Can both of these be true? Has the world been turned upside down? What can economic analysis tell us about who gains and who loses from the Fed’s recent Quantitative Easing (QE)?

A recent study by the IMF looked at the impact of Fed policy on income inequality in the U.S. in the period between the Second World War and 2008, just prior to the recent financial crisis. (Innocent Bystanders: Monetary Policy and Inequality in the United States.) Their study supports the long-held view of progressives and heterodox economists: more restrictive monetary policy, which generates higher interest rates, leads to MORE inequality. It helps the wealthy and the “creditors” who lend money by raising interest rates and raising the returns on their wealth, keeps inflation in check so it preserves the value of their wealth, and hurts workers by slowing job creation and harming debtors by raising the interest rates they have to pay.

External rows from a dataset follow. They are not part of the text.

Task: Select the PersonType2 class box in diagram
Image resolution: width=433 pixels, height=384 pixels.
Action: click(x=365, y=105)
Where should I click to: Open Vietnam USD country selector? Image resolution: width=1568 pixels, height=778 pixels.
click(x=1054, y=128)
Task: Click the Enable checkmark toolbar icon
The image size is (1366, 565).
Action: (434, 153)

Has there been a change since 2008? Recent research by Juan Montecino, a UMass-Amherst graduate student, and myself has identified some clear winners from the Fed’s QE policy. We found that the initial round of QE in 2009 did increase bank profits, especially among those large banks that held large quantities of toxic financial assets (Juan Antonio Montecino and Gerald Epstein, “Have Large Scale Asset Purchases Increased Bank Profits” ). But we found little evidence that these policies increased lending to businesses. In a related study (“The Political Economy of Quantitative Easing: Who Stood to Gain?”), Montecino and I studied the impact of the full period of QE on the expected profits of all sectors of the U.S. economy. We found once again that the large financial firms stood to gain from the policy; these were joined by companies in construction and autos. But the expected benefits from these policies faded for most sectors by the last round of QE in 2012-2013. This might explain why the Fed abandoned the policy soon thereafter.

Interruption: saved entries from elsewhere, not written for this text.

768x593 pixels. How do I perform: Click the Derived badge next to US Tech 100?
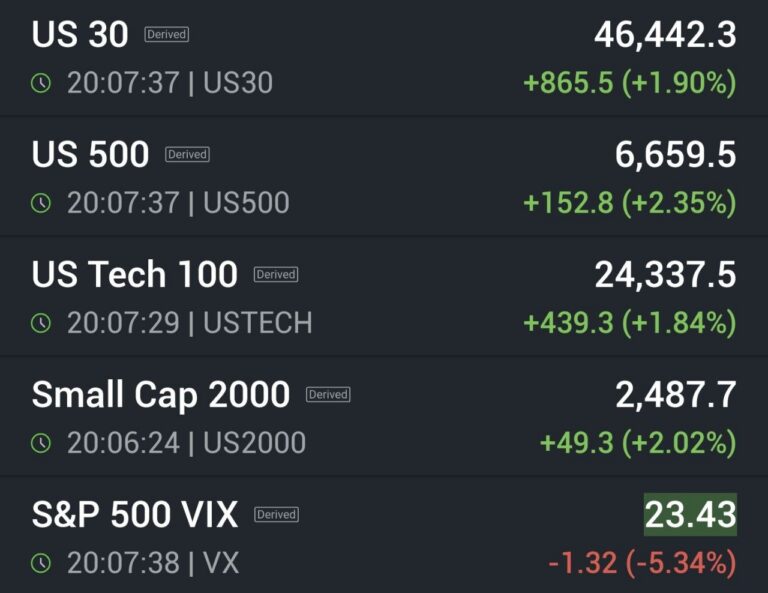click(x=276, y=274)
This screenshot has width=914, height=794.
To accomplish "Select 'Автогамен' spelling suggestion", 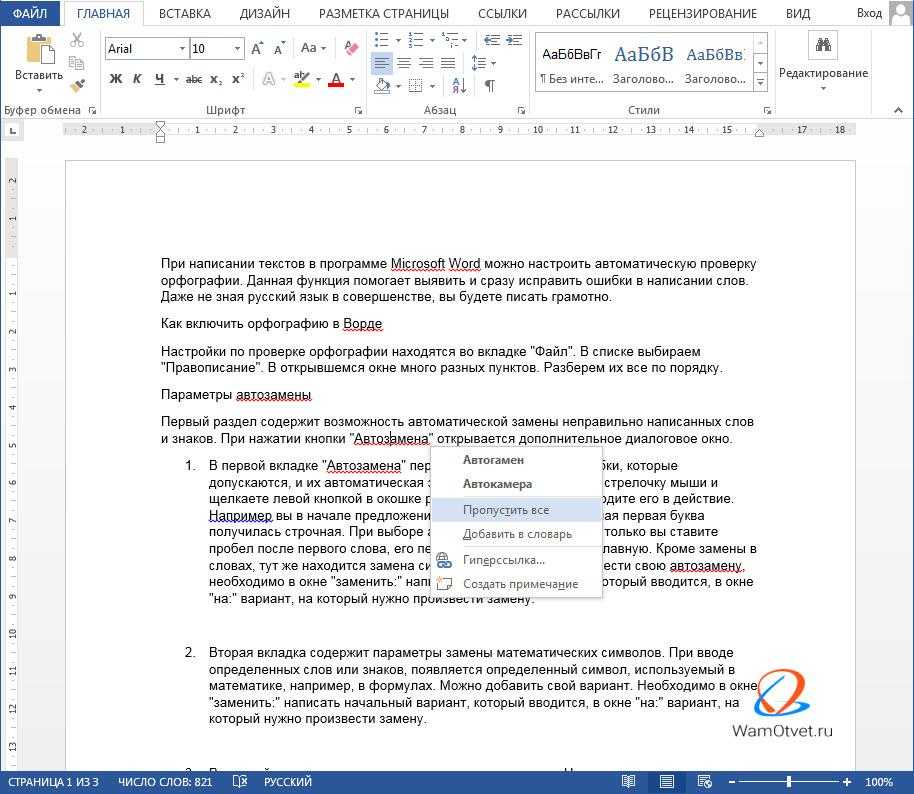I will pos(493,460).
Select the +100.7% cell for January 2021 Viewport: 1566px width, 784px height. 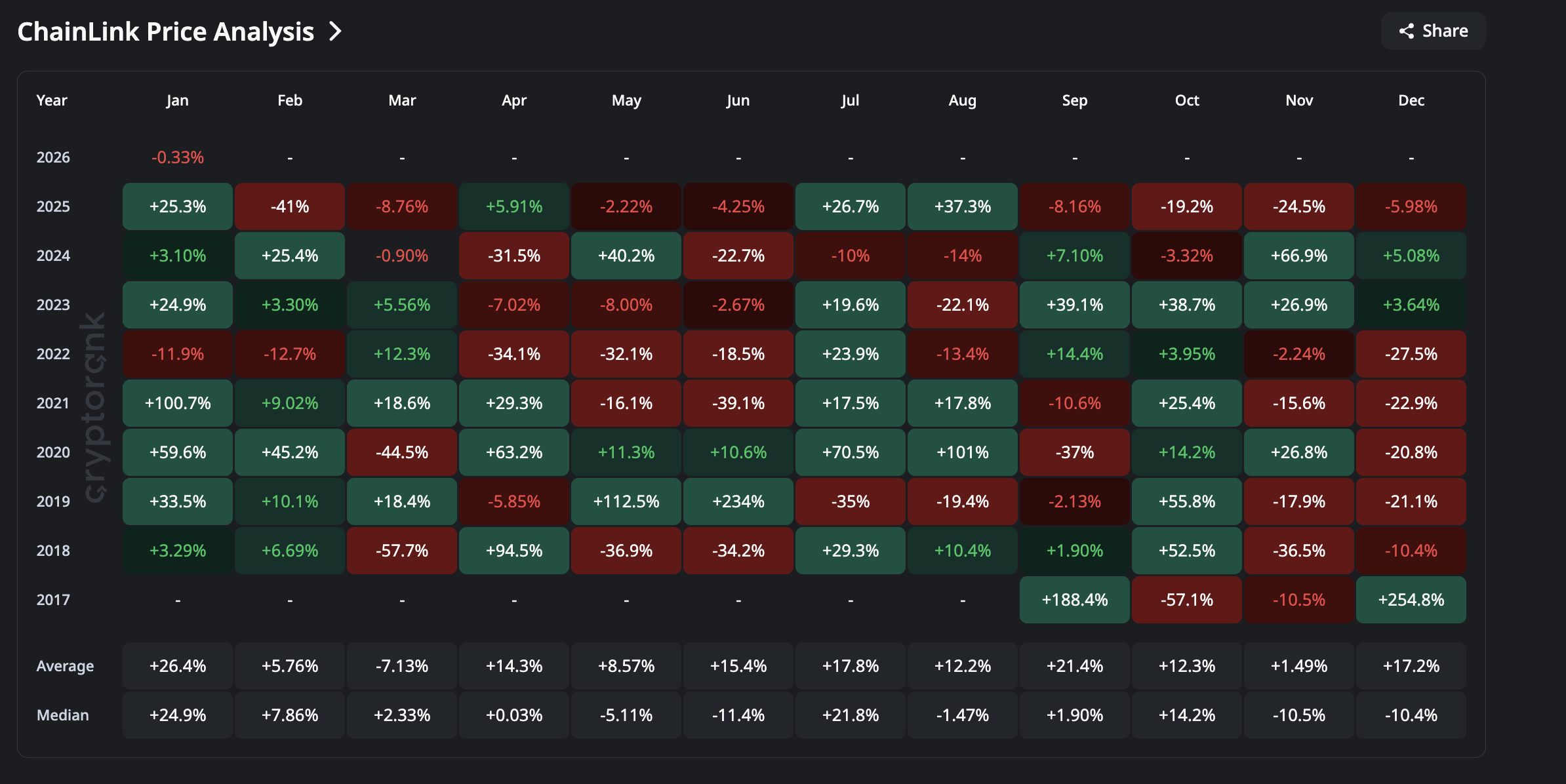pyautogui.click(x=177, y=403)
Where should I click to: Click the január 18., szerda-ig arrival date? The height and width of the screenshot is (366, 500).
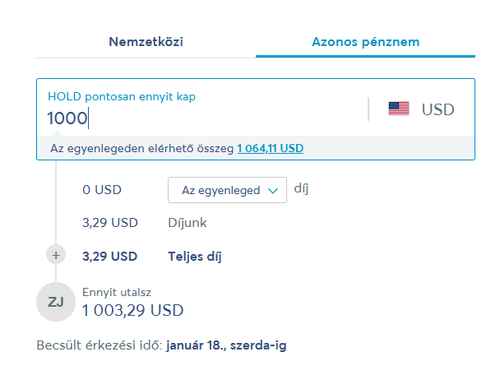tap(226, 345)
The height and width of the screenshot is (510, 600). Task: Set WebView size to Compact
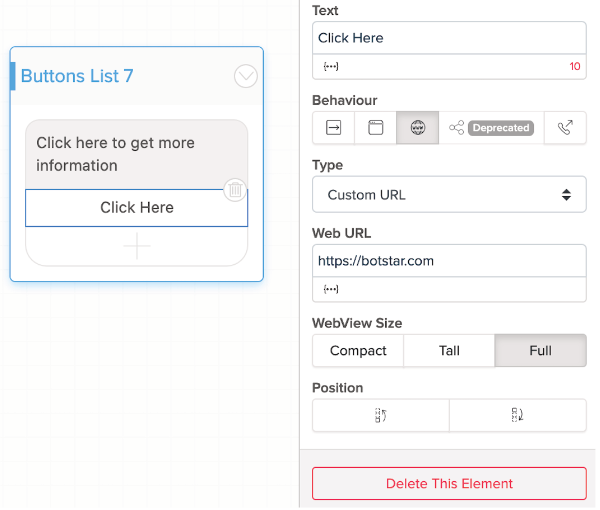coord(358,351)
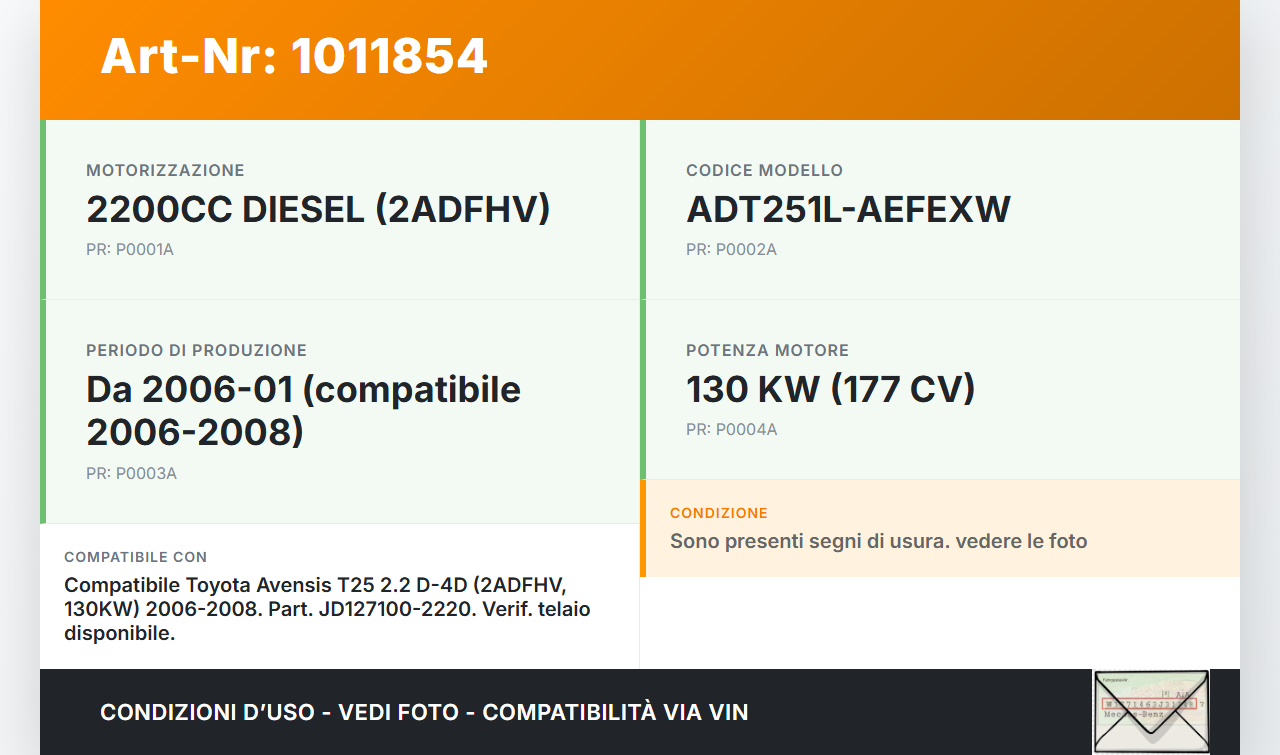Select the POTENZA MOTORE label

pos(767,350)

So we have clear evidence that the big banks gained from the policy. But the impacts on wages and employment for the bulk of the population have been much more muted. Does this mean that a better policy would be to do as Paul, Paul and Perry propose? Doubtful. High interest rates and an inflexible monetary standard such as the “gold standard” would only bring us back to the days of costly credit, slow job growth, and new ways for lightly regulated Wall Street banks to crash the economy again.

But at the same time, it is clear that current monetary and macro policy more generally is not working well for the bulk of the population. Until it does, political pressure will keep focusing on the Federal Reserve, as it should. But don’t forget the Wall Street banks and corporations that stand to gain from the Fed’s policies, and the missing-in-action fiscal policy that places way too much pressure and responsibility on the Fed.